The prison also has a law library. Although a number of
women have pending appeals or other ongoing legal proceedings,
they are completely barred from the law library.
New Jersey State Prison has a school complete with classrooms,
teachers, and teaching materials. The women prisoners are
completely barred from this school.
The women aren’t allowed into the main prison yard, but are sent
to exercise in a tiny patch of grass and concrete below the main
yard.
Women aren’t even provided the supplies necessary to take care
of their bodies. The prison provides insufficient sanitary
napkins and toilet paper.
New Jersey State Prison has no programs to help women stay in
contact with their children.
Other inequalities and humiliations abound ...
The broader context:
The abuses these women are suffering are happening because New
Jersey is putting too many women in prison for too long, and
because the Department of Corrections does not have a coherent
plan for the women’s prison population.
New Jersey’s prison population has grown by over 700% in the
last three decades. Nationally, women are the
fastest-growing segment of the prison population, even though
only a third of women in prison committed violent crimes.
Another third are imprisoned, often for years, for drug
offenses. Imprisonment hurts these women without helping
keep New Jersey safe.
Women who don’t really need to be in prison should be placed in
appropriate rehabilitation placements and programs instead.

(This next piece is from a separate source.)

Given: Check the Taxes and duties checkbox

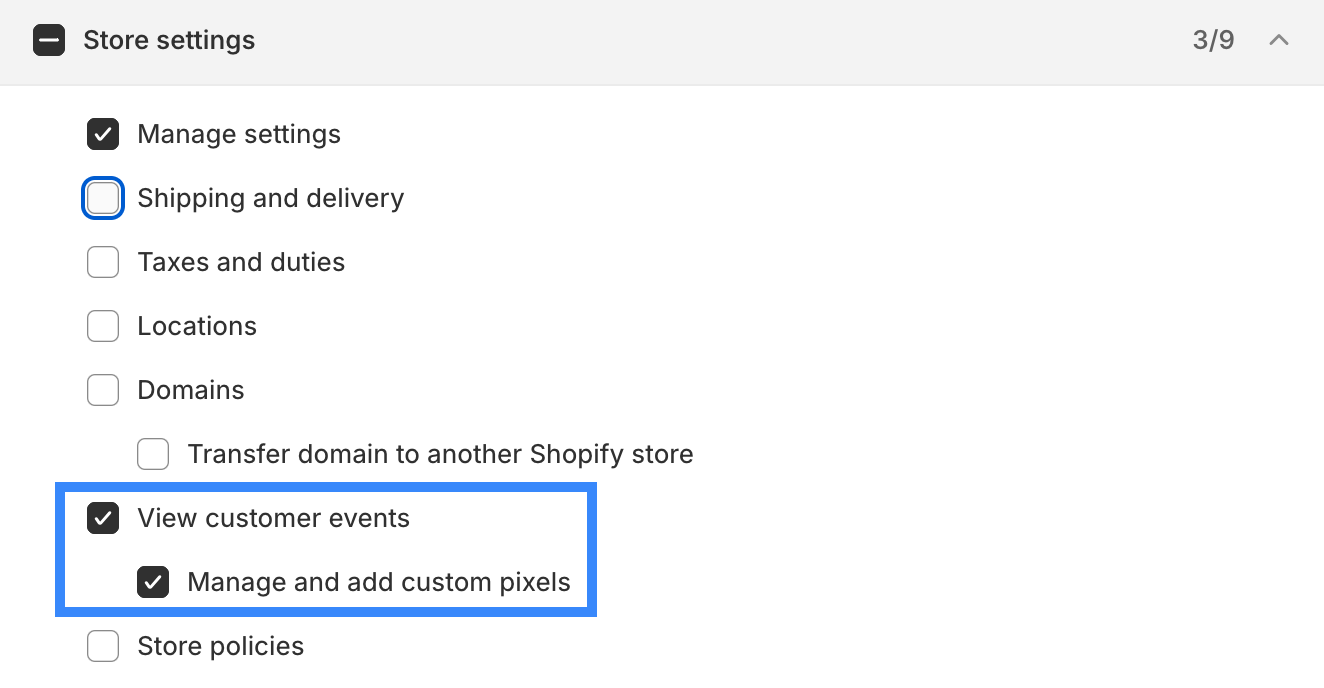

Doing this would bring the women’s prison population down to a
manageable level, allowing the Department of Corrections to
fulfill its public duties to provide for public safety and
rehabilitate prisoners.
Our position:
We demand that the Department of Corrections abandon its policy
of involuntarily transferring women prisoners, many of whom are
classified as medium-security and have excellent disciplinary
records, to a giant (1,800 inmate) men’s prison described by
both its warden and the American Correctional Association as a
“supermax” prison.
We demand that, for those women who wish to remain in the prison
to be nearer to their families, conditions be drastically
improved and made equal to those of the male prisoners.
We demand that the Department of Corrections present the New
Jersey public with a plan for (1) reducing the needless
incarceration of women, and (2) providing human conditions and
rehabilitative opportunities to women in prison, in accordance
with the Department’s legal and moral duty.